02 Mai 2016
Com a chegada da primavera, as faculdades e universidades católicas estarão, uma vez mais, envoltas em polêmicas com os oradores das cerimônias de formatura e homenageados em geral.
O comentário é de Thomas Reese, jesuíta e jornalista, publicado por National Catholic Reporter, 28-04-2016. A tradução é de Isaque Gomes Correa.
A organização conservadora Cardinal Newman Society irá emitir notas à imprensa denunciando instituições de ensino que convidarem alguém que tenha demonstrado um mínimo de apoio aos direitos abortistas ou ao casamento gay, mesmo que os homenageados não venham a falar sobre estes assuntos em suas alocuções. Os bispos irão demonstrar um descontentamento com as instituições que, contrariamente às normas da Igreja, estiverem homenageando opositores do magistério católico, fornecendo-lhes uma plataforma pública.
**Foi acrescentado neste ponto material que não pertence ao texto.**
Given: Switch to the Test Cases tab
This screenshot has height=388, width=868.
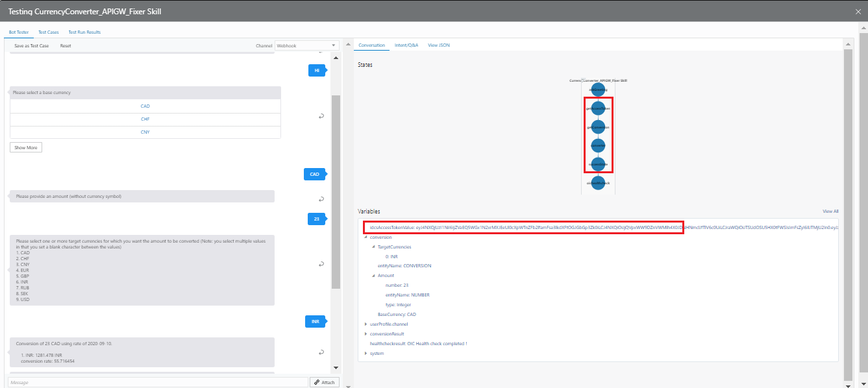Looking at the screenshot, I should pos(49,32).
É chegada a hora de admitir que estas normas são uma bobagem desde o seu começo e que devem, hoje, ser descartadas. Faculdades e universidades em boa consciência podem ignorar estas regras e usar os seus próprios juízos na escolha dos oradores de turma e homenageados. Caso a decisão delas se revelar equivocada, elas podem certamente ser criticadas, mas não simplesmente porque romperam com uma regra inadequada.
Tentar proibir certos oradores em instituições católicas de ensino sempre foi uma má ideia, juntamente com o Índice de Livros Proibidos. Colégios e universidades devem ser lugares onde exista uma livre troca de ideias. É por meio do debate e da argumentação num ambiente acadêmico que a verdade, muitas vezes, se revela. Qualquer interferência externa é corretamente vista como uma violação da liberdade acadêmica.
E o que é pior: tal censura é a admissão de um fracasso. Ela diz à comunidade acadêmica: “Nós não temos condições de convencê-los de que a posição da Igreja é a correta, e, assim, temos de proibi-los de ouvir opiniões contrárias à Igreja”. Em vez disso, a Igreja deveria participar no debate e, aí, desenvolver os melhores argumentos para o seu lado. As instituições de ensino deveriam também garantir que o ensino da Igreja seja apresentado, clara e respeitosamente, aos seus alunos.
Talvez em épocas medievais fosse possível a Igreja isolar os alunos do resto do mundo. Isso porém ficou impossível desde a invenção da imprensa, e mais ainda agora com todos os métodos de comunicação disponíveis.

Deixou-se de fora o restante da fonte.